──────── Selected extract ────────
Lyrl

joined 2 years ago
[–] Lyrl@lemm.ee 6 points 1 month ago

That is a neat detail I would not have zoomed in to see without it being pointed out, thanks for sharing!

[–] Lyrl@lemm.ee 8 points 1 month ago* (last edited 1 month ago)

The out-of-focus part of the whiskers blends into the lighter tower background on the cat's left (picture right), but is still visible against the darker cat body on the cat's right (picture left). The photo has definitely had at least sharpening done to it, but those kind of photo-editing tools were around long before AI, and many smart phone cameras now by default apply them automatically.

[–] Lyrl@lemm.ee 2 points 1 month ago

Also see the "autonomous taxi" services that, when encountering anything outside the limited scope their programming can handle, are remotely operated by human drivers.

[–] Lyrl@lemm.ee 2 points 1 month ago

Someone else posted firefighters working in high rises are trained on this. I haven't seen anything more plausible.

[–] Lyrl@lemm.ee 3 points 1 month ago (1 children)

It's not possible at all, no permission exists that lets an Android app record something in another app. Much to the sadness of the mobile Hearthstone community that would love collection managers and stat tracking apps like what PC and Mac have.
──────── Information provided ────────
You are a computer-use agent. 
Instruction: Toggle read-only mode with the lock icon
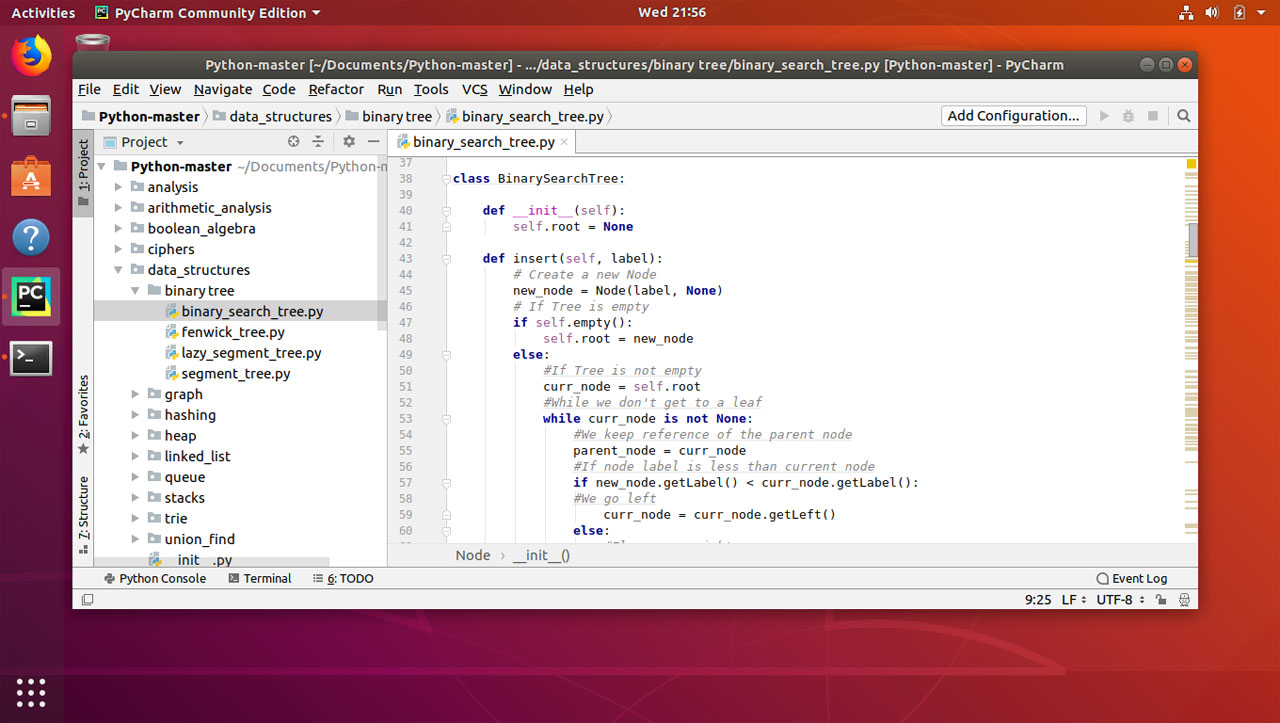1161,599
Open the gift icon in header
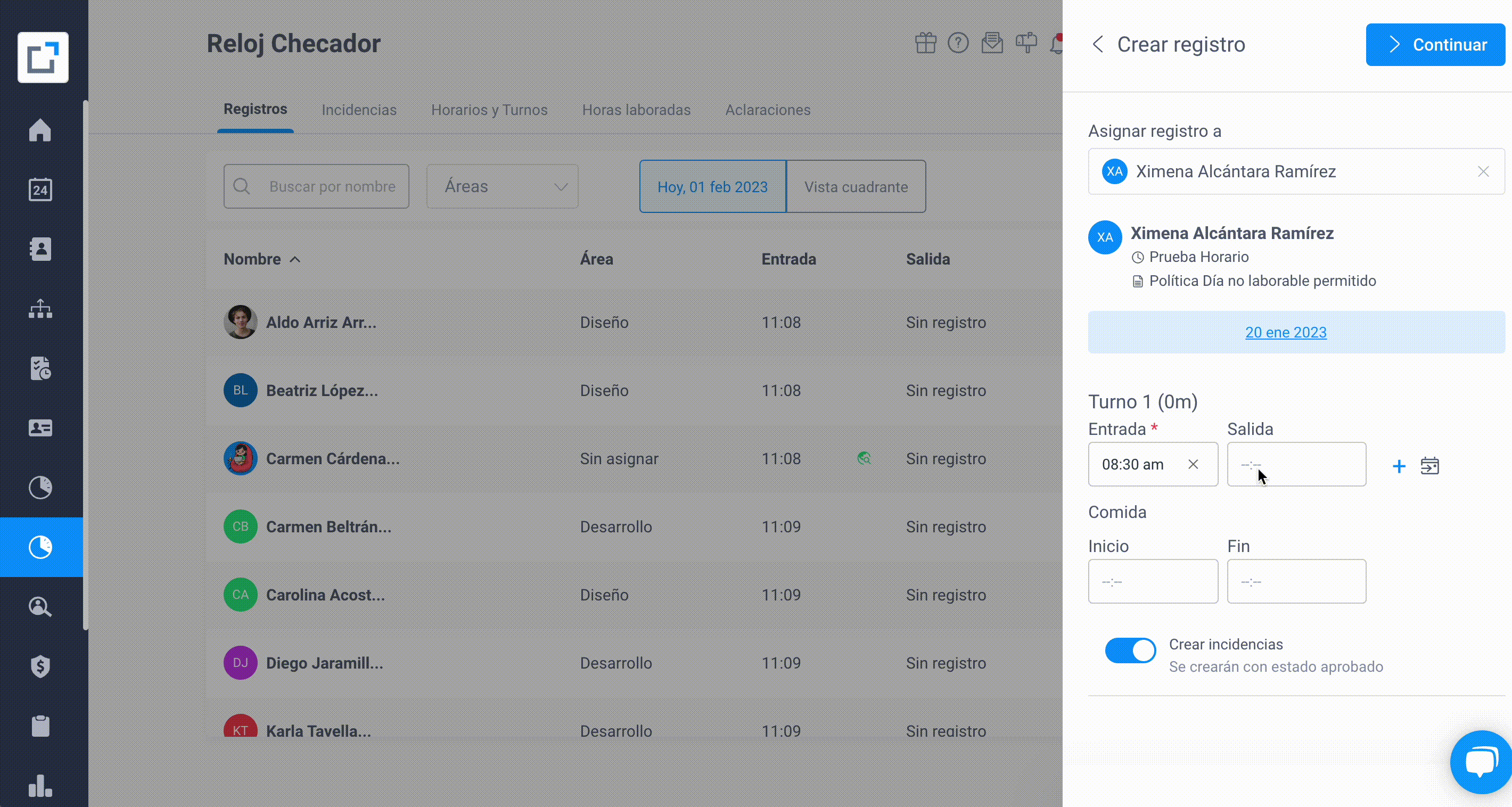1512x807 pixels. [926, 43]
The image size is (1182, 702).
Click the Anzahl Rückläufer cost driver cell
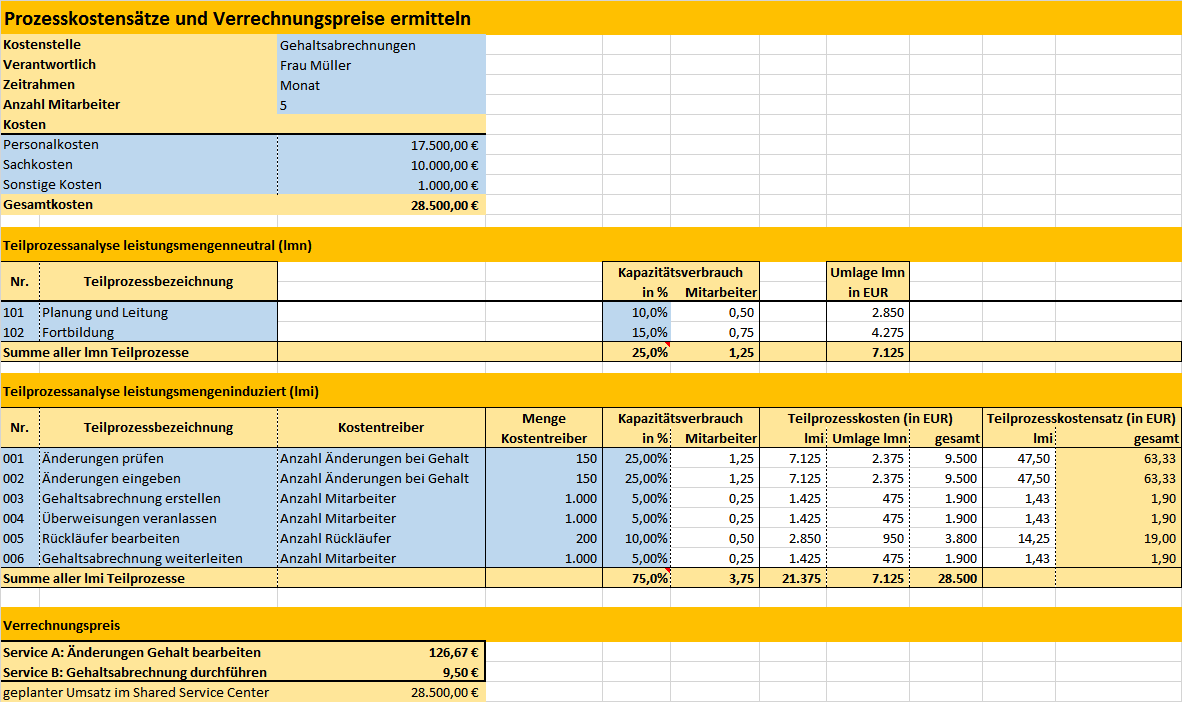tap(381, 538)
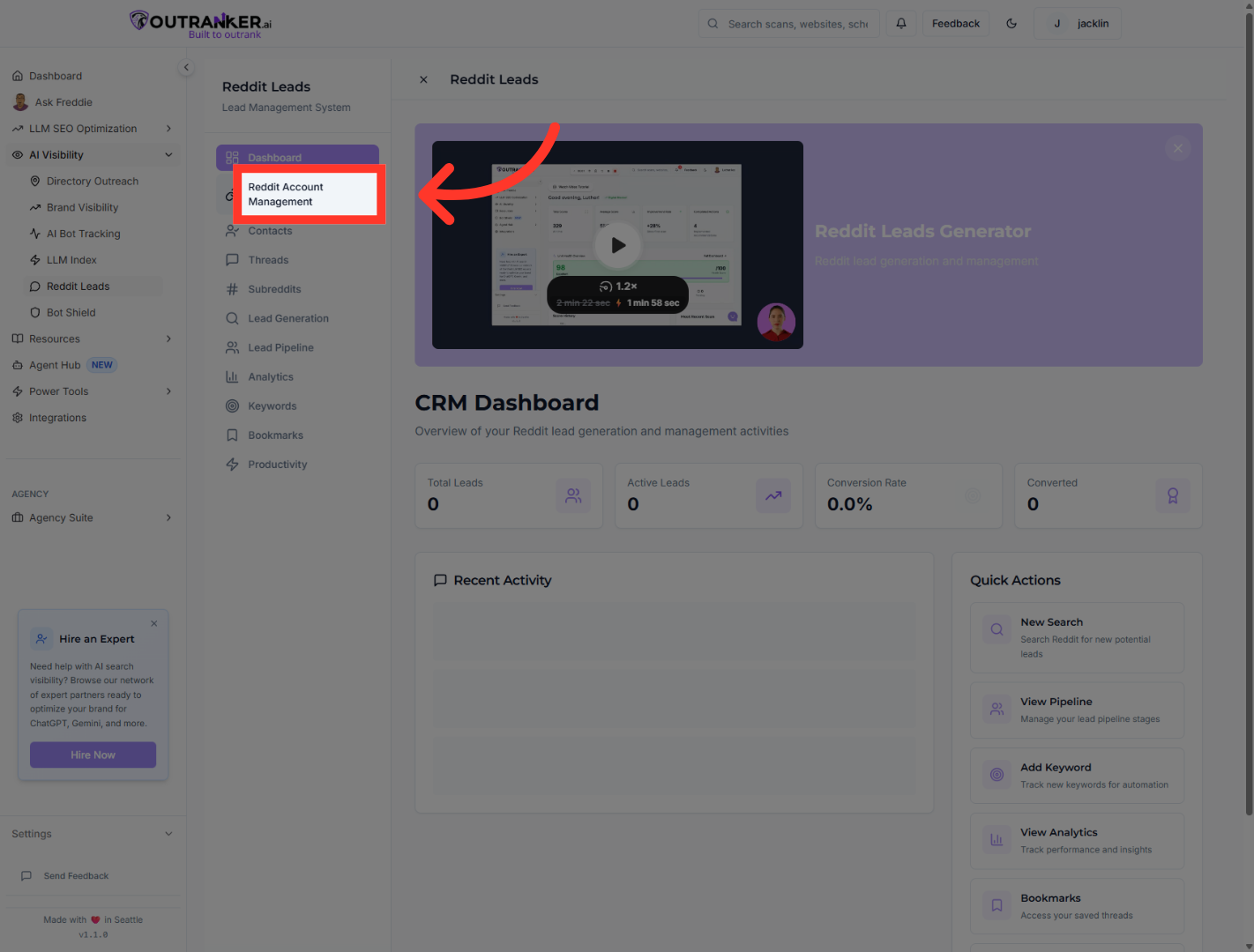Select the Analytics chart icon
Image resolution: width=1254 pixels, height=952 pixels.
[x=232, y=376]
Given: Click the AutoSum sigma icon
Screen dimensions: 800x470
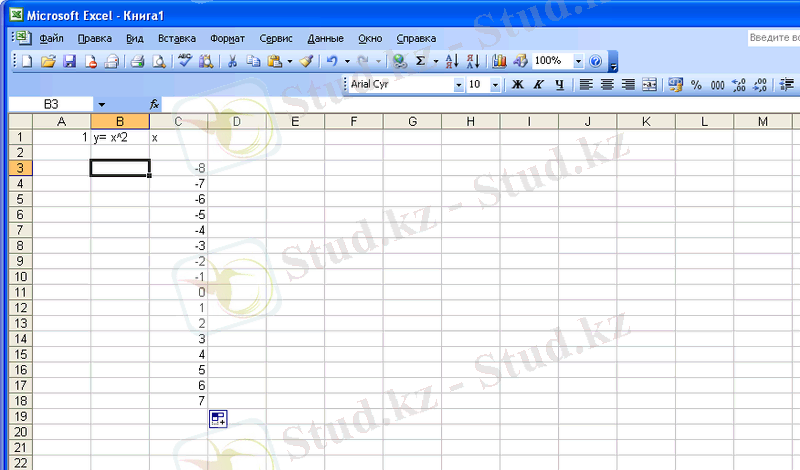Looking at the screenshot, I should pyautogui.click(x=420, y=61).
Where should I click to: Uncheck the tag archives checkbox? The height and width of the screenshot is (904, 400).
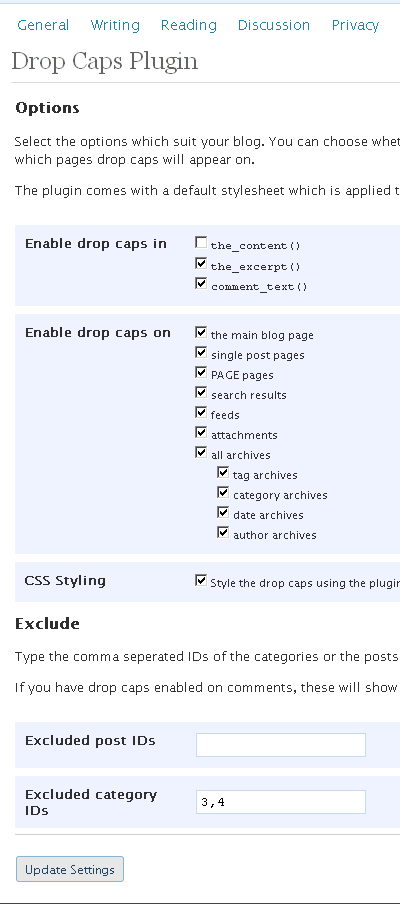(x=223, y=473)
────────
### Things to do:
a – Based on the comment page, explain why the out-of-focus part of the cat's whiskers is visible on one side of the picture and not on the other.
b – State whether each statement agrees with the comment page, and support each yes or no with the deciding words quoted from it.
(i) An Android app can record something in another app if it is given the right permission.
(ii) Many smartphone cameras apply sharpening-type editing tools automatically by default.
(iii) Autonomous taxi services are remotely operated by human drivers when they encounter something their programming cannot handle.
The material was taken from a different source than the comment page.

### Task-by-task outputs:
a – On the cat's left (picture right), the out-of-focus whiskers blend into the lighter tower background. On the cat's right (picture left), they stay visible against the darker cat body.

b –
(i) No: "no permission exists that lets an Android app record something in another app."
(ii) Yes: "many smart phone cameras now by default apply them automatically."
(iii) Yes: "when encountering anything outside the limited scope their programming can handle, are remotely operated by human drivers."